> [Given task]:
Count the lines in the data below that contain the word "height", matching case exactly, and reply with only that number.

— BEGIN Input records —

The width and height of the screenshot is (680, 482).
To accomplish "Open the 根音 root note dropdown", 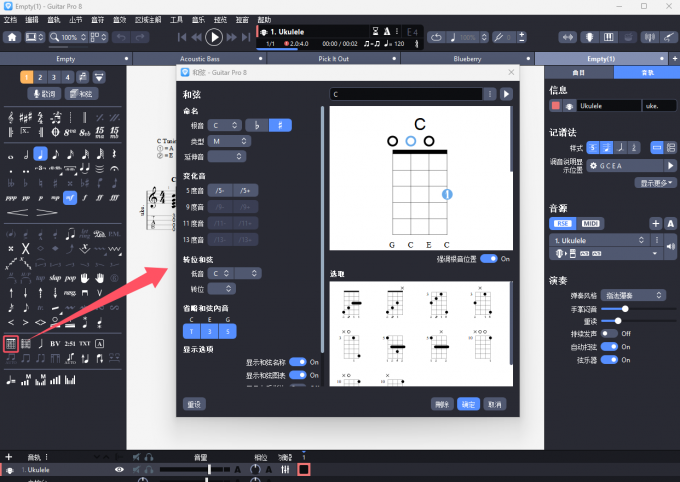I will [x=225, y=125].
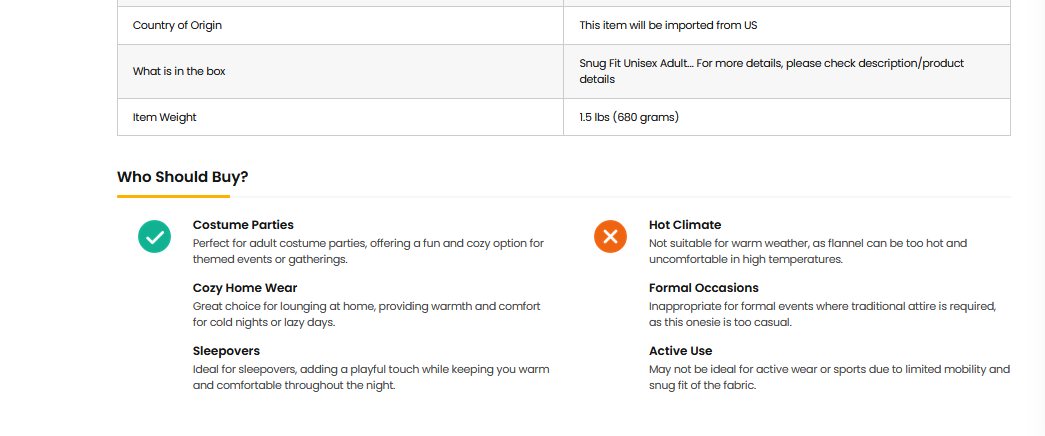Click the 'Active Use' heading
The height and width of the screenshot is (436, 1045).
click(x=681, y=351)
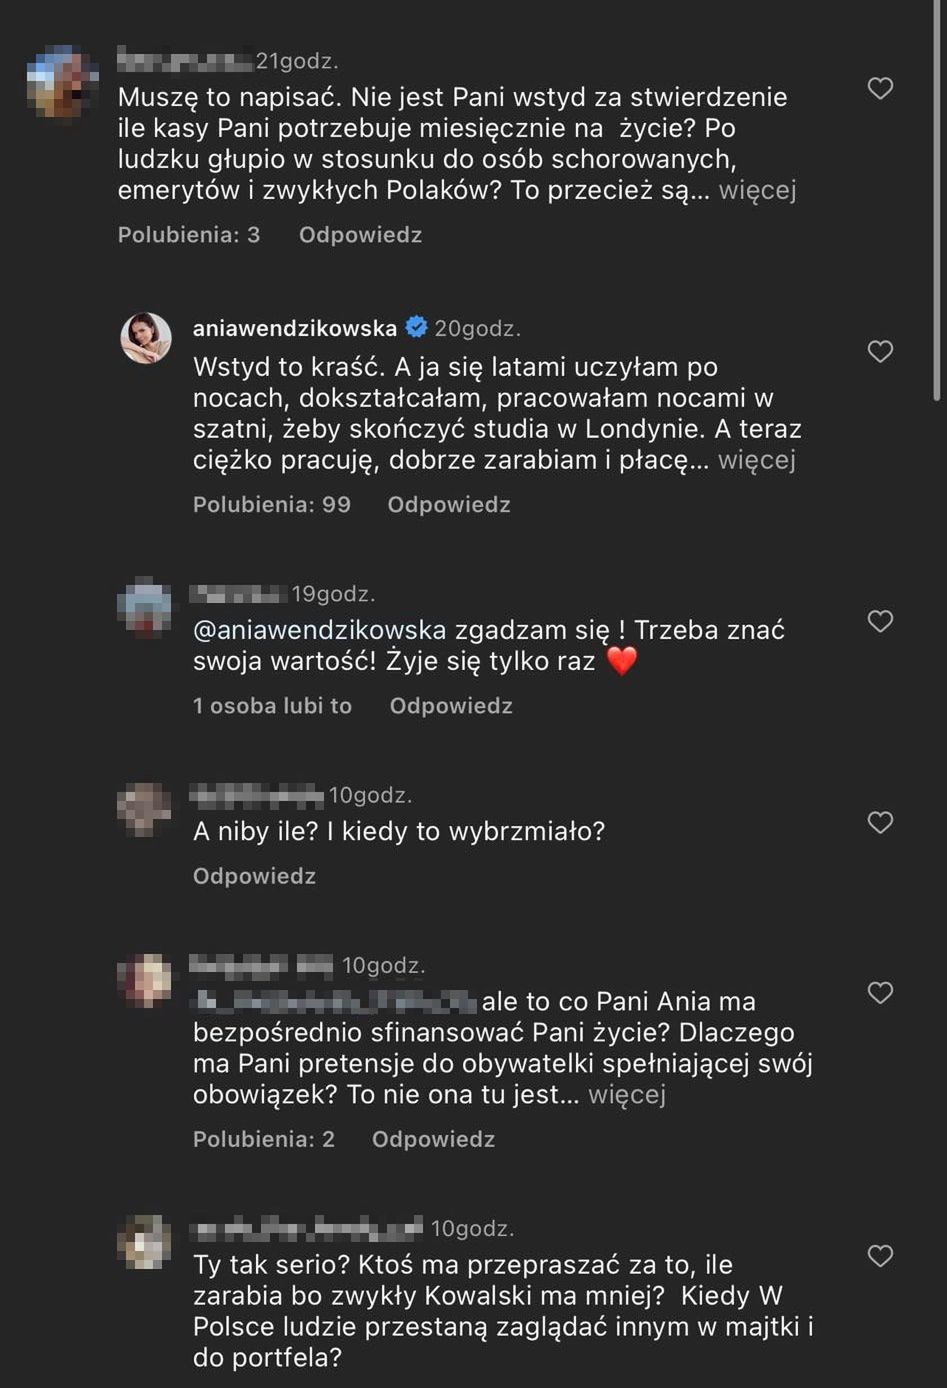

— END Input records —

> [Expected answer]:
2